▶ Problem: Copy each line, word for word, from the one with "1760x1024 pixels. How" through the final line of the listing, but skip the pictures.

--- START ---

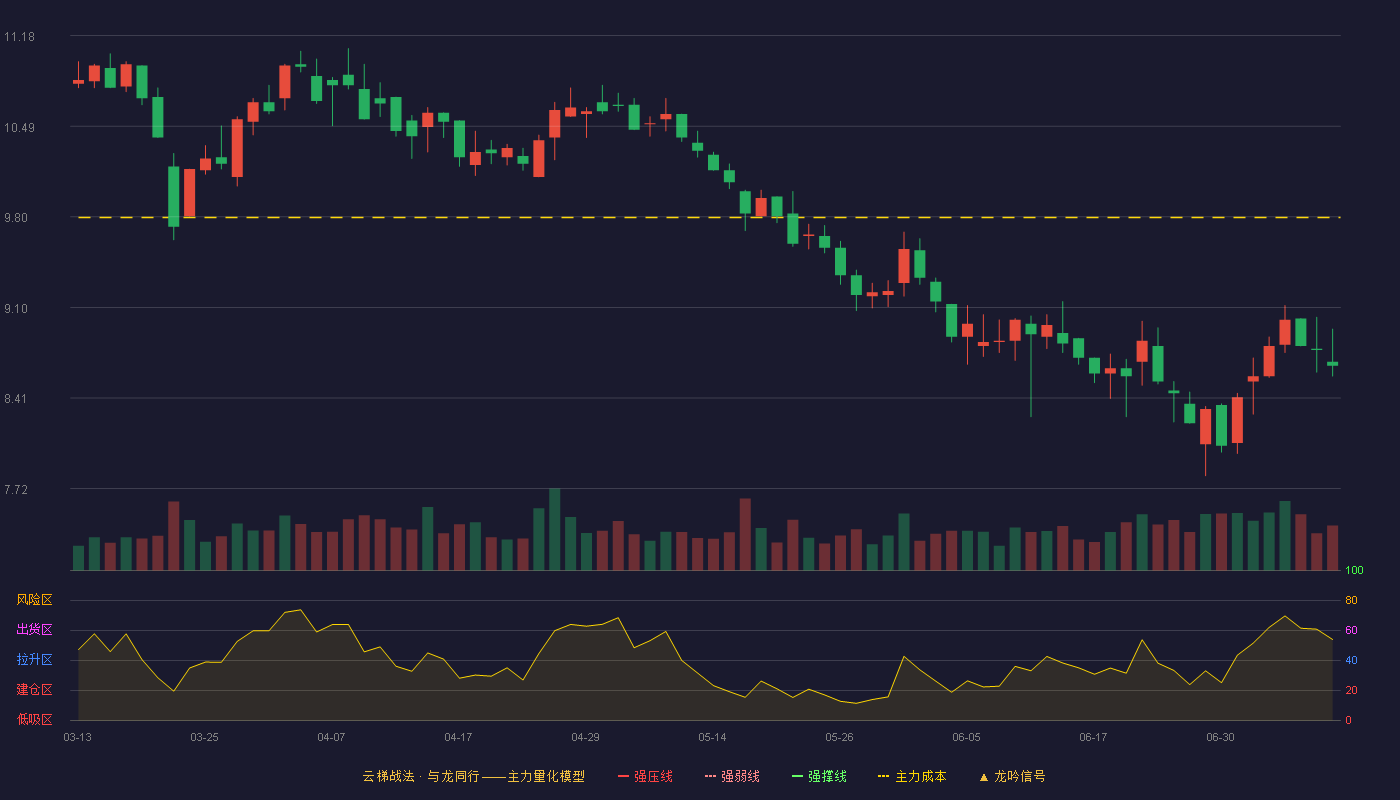
Task: Click the 龙吟信号 triangle legend icon
Action: tap(983, 777)
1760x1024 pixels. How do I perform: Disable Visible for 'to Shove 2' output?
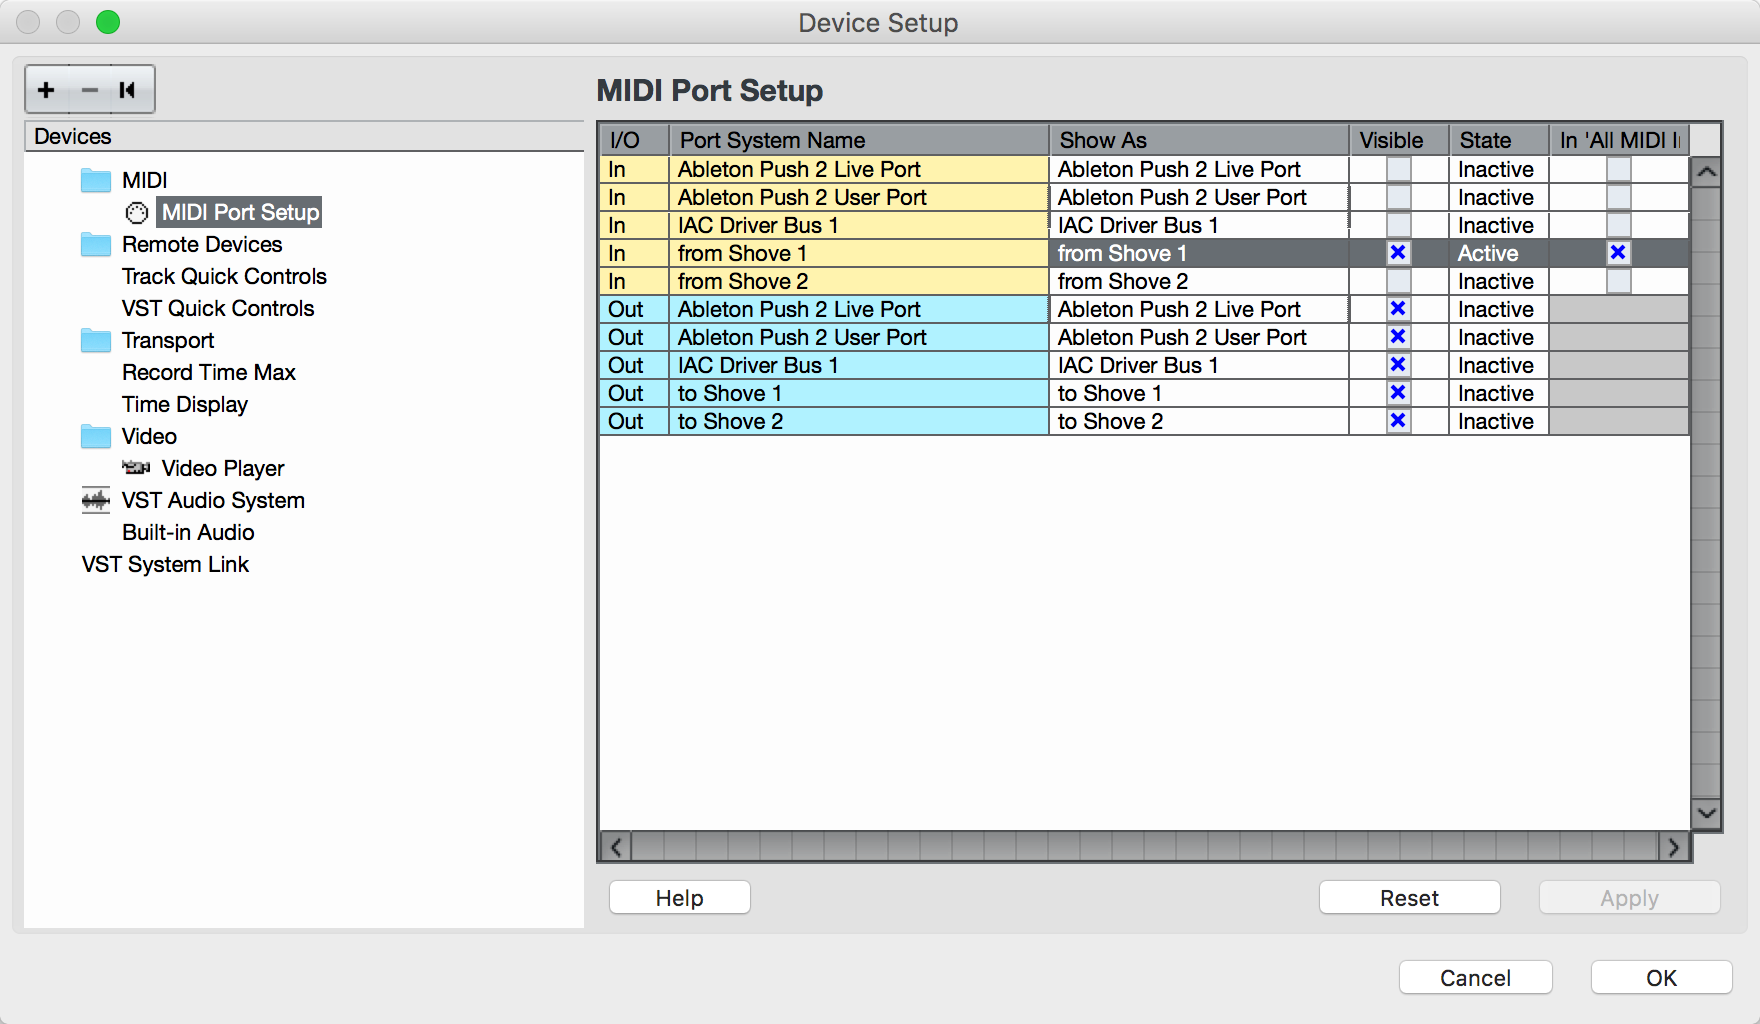(x=1398, y=421)
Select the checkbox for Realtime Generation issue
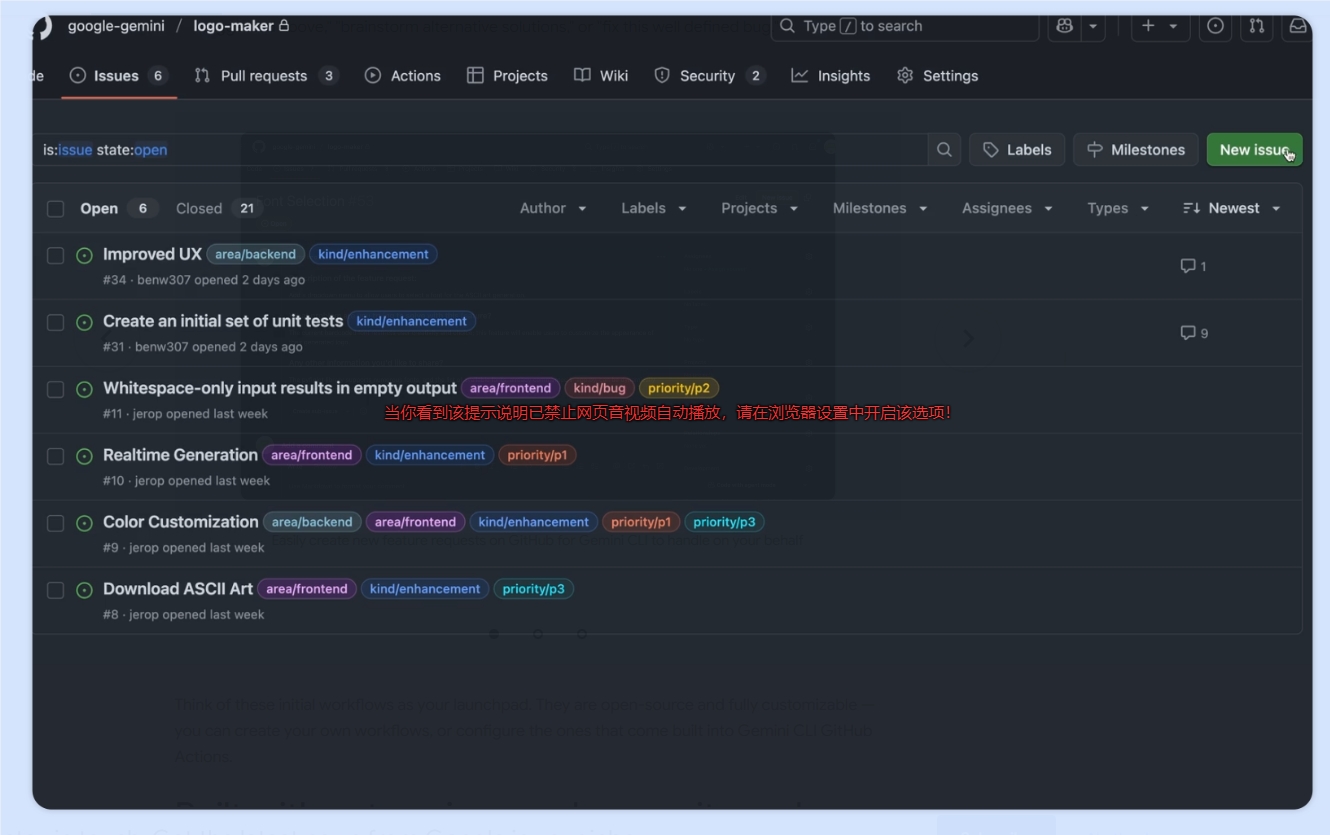Screen dimensions: 1330x835 [x=56, y=457]
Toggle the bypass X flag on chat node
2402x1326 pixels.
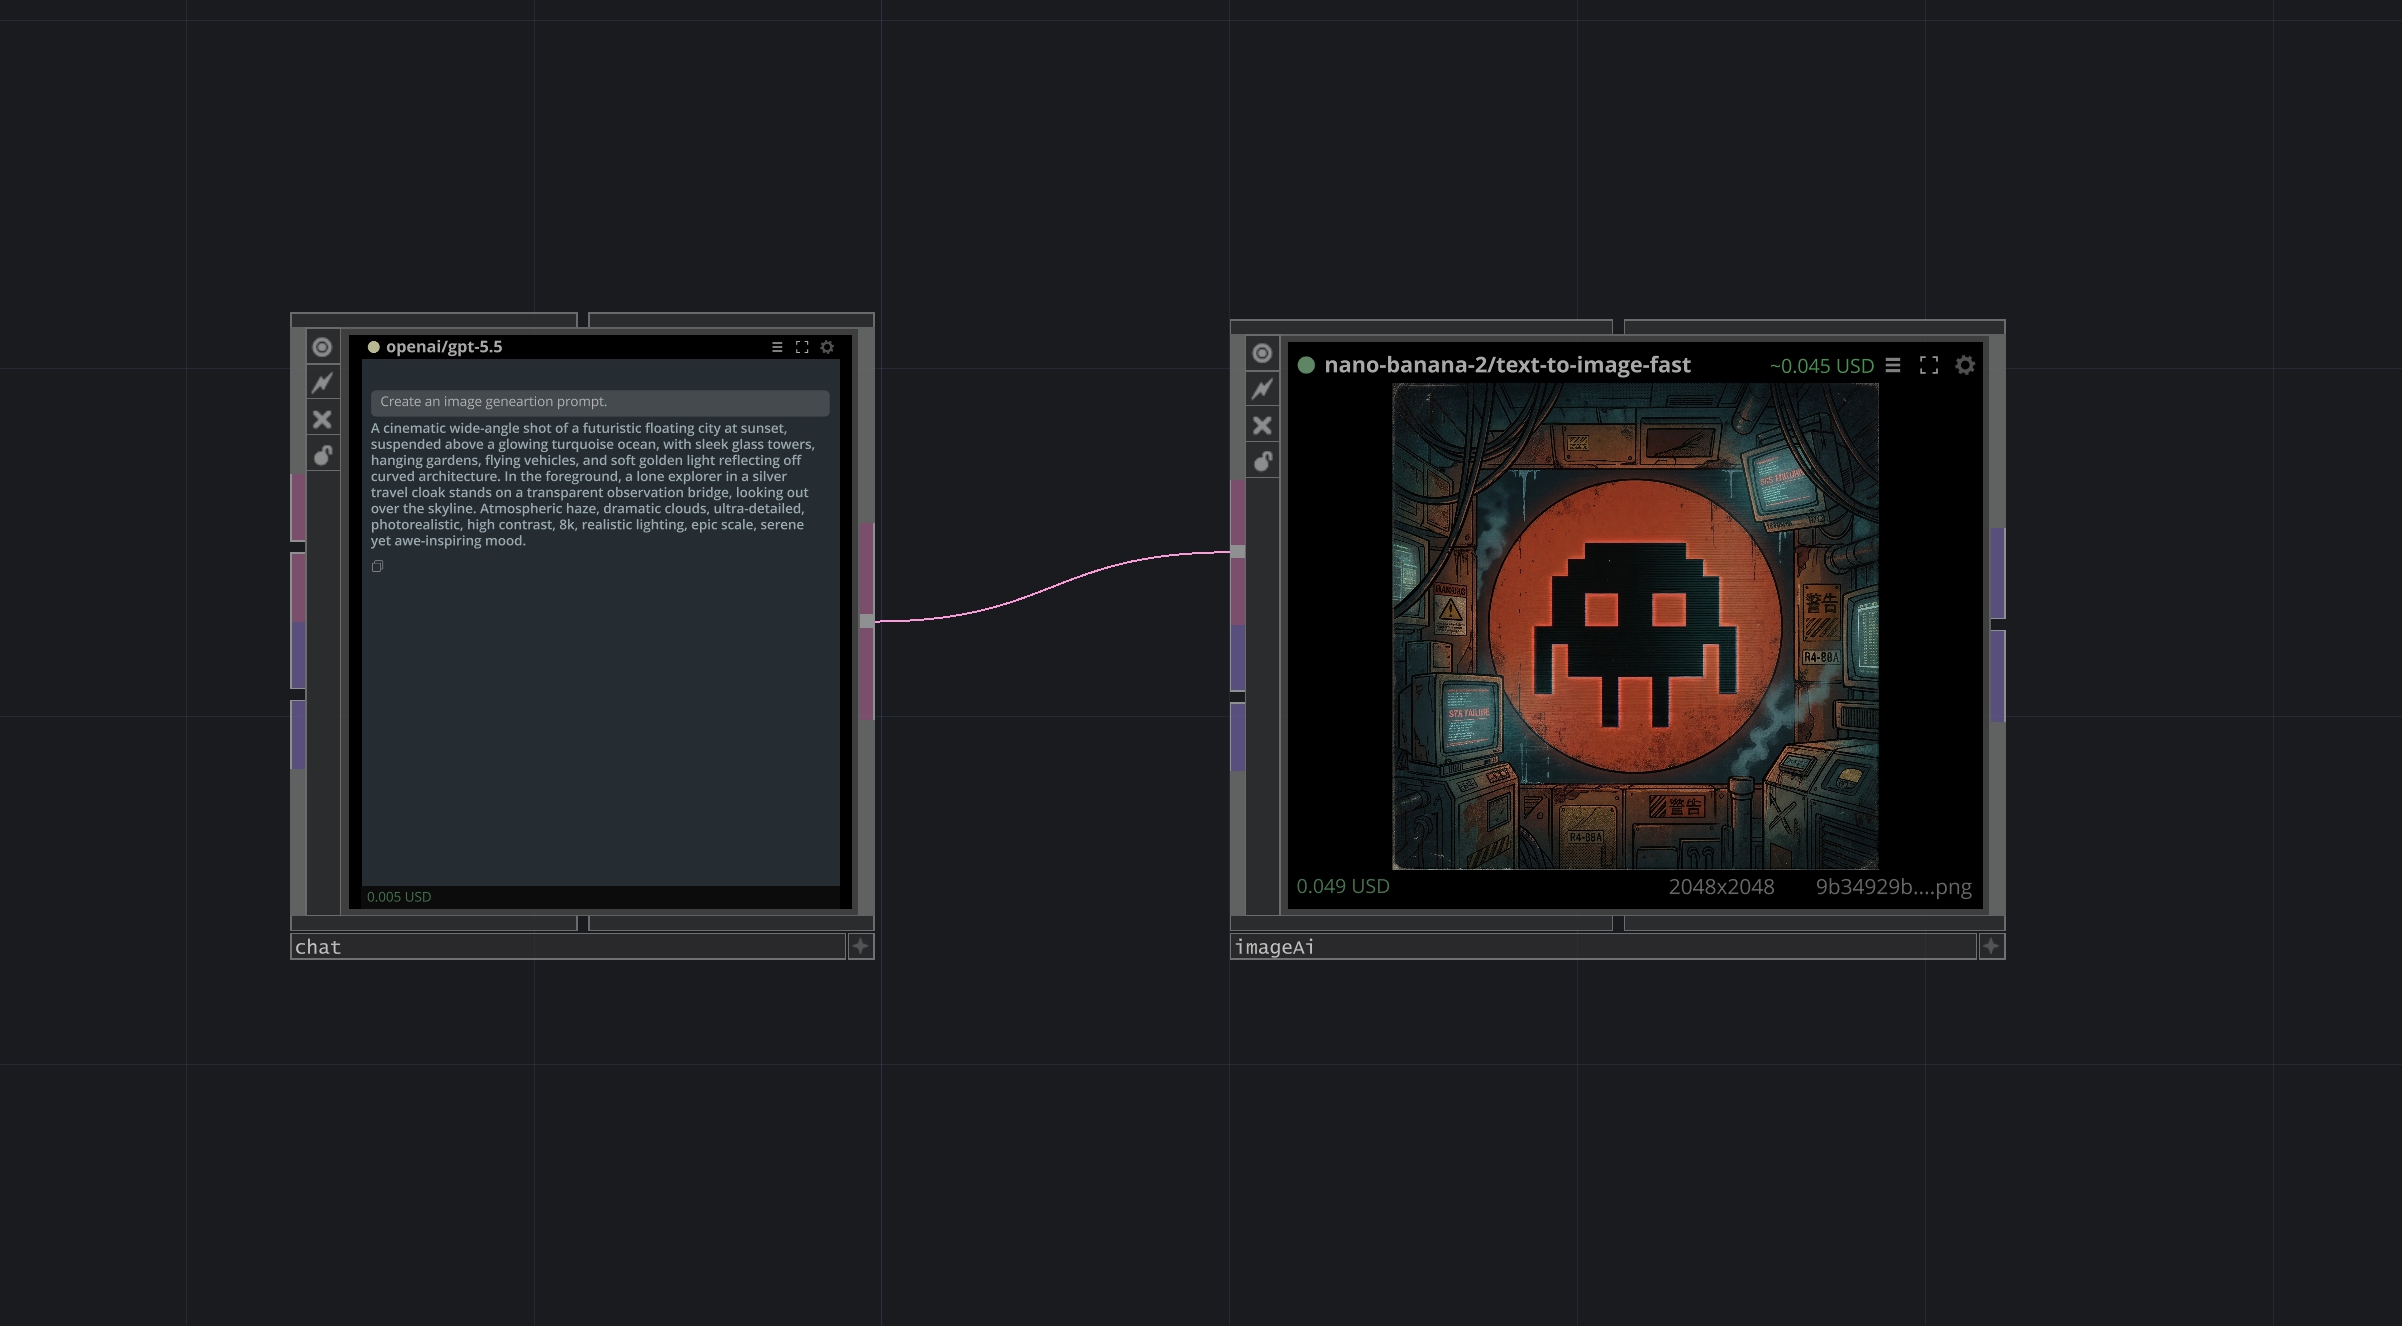[322, 419]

--- END ---

▶ Answer to the problem:
1760x1024 pixels. How do I perform: Disable Visible for 'to Shove 2' output?
(x=1398, y=421)
Select the checkbox for Realtime Generation issue
Screen dimensions: 1330x835 [x=56, y=457]
Toggle the bypass X flag on chat node
2402x1326 pixels.
[322, 419]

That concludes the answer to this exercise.